> [Exercise details] Return the full listing exactly as it is written.

> [Given records]
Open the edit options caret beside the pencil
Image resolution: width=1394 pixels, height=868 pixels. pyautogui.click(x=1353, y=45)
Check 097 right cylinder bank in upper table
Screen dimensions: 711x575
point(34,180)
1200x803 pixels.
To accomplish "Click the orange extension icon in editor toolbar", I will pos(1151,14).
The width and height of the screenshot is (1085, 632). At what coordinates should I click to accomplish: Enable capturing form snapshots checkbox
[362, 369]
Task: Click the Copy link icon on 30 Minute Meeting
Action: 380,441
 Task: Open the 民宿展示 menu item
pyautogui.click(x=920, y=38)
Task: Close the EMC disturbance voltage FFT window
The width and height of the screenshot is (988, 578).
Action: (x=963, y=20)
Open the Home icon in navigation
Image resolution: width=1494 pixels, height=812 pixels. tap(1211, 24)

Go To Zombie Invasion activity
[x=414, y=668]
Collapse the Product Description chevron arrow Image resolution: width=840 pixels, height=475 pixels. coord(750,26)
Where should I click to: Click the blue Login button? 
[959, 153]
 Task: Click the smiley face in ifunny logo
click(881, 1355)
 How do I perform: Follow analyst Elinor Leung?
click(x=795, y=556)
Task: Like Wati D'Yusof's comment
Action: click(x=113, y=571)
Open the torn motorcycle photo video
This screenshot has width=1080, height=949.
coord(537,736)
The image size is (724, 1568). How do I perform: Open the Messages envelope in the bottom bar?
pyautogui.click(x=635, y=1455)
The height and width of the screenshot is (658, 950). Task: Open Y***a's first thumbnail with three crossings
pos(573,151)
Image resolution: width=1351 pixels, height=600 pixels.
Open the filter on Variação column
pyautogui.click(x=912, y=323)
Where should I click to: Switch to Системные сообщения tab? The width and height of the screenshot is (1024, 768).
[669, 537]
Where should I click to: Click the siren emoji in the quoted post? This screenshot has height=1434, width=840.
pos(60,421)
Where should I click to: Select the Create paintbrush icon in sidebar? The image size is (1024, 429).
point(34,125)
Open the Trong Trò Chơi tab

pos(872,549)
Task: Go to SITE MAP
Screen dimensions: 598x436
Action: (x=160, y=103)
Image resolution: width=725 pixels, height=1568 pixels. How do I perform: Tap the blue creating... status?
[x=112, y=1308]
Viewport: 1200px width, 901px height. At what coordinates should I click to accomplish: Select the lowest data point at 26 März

> [Task solution]
Open the edit options caret beside the pencil
Image resolution: width=1394 pixels, height=868 pixels. pyautogui.click(x=1353, y=45)
Check 097 right cylinder bank in upper table
Screen dimensions: 711x575
point(34,180)
1200x803 pixels.
To accomplish "Click the orange extension icon in editor toolbar", I will pos(1151,14).
The width and height of the screenshot is (1085, 632). At what coordinates should I click to accomplish: Enable capturing form snapshots checkbox
[362, 369]
Task: Click the Copy link icon on 30 Minute Meeting
Action: 380,441
 Task: Open the 民宿展示 menu item
pyautogui.click(x=920, y=38)
Task: Close the EMC disturbance voltage FFT window
The width and height of the screenshot is (988, 578).
Action: (x=963, y=20)
Open the Home icon in navigation
Image resolution: width=1494 pixels, height=812 pixels. tap(1211, 24)

Go To Zombie Invasion activity
[x=414, y=668]
Collapse the Product Description chevron arrow Image resolution: width=840 pixels, height=475 pixels. coord(750,26)
Where should I click to: Click the blue Login button? 
[959, 153]
 Task: Click the smiley face in ifunny logo
click(881, 1355)
 How do I perform: Follow analyst Elinor Leung?
click(x=795, y=556)
Task: Like Wati D'Yusof's comment
Action: click(x=113, y=571)
Open the torn motorcycle photo video
This screenshot has width=1080, height=949.
coord(537,736)
The image size is (724, 1568). How do I perform: Open the Messages envelope in the bottom bar?
pyautogui.click(x=635, y=1455)
The height and width of the screenshot is (658, 950). Task: Open Y***a's first thumbnail with three crossings
pos(573,151)
Image resolution: width=1351 pixels, height=600 pixels.
Open the filter on Variação column
pyautogui.click(x=912, y=323)
Where should I click to: Switch to Системные сообщения tab? The width and height of the screenshot is (1024, 768).
[669, 537]
Where should I click to: Click the siren emoji in the quoted post? This screenshot has height=1434, width=840.
pos(60,421)
Where should I click to: Select the Create paintbrush icon in sidebar? The image size is (1024, 429).
point(34,125)
Open the Trong Trò Chơi tab

pos(872,549)
Task: Go to SITE MAP
Screen dimensions: 598x436
Action: (x=160, y=103)
Image resolution: width=725 pixels, height=1568 pixels. How do I perform: Tap the blue creating... status?
[x=112, y=1308]
Viewport: 1200px width, 901px height. At what coordinates should I click to accomplish: Select the lowest data point at 26 März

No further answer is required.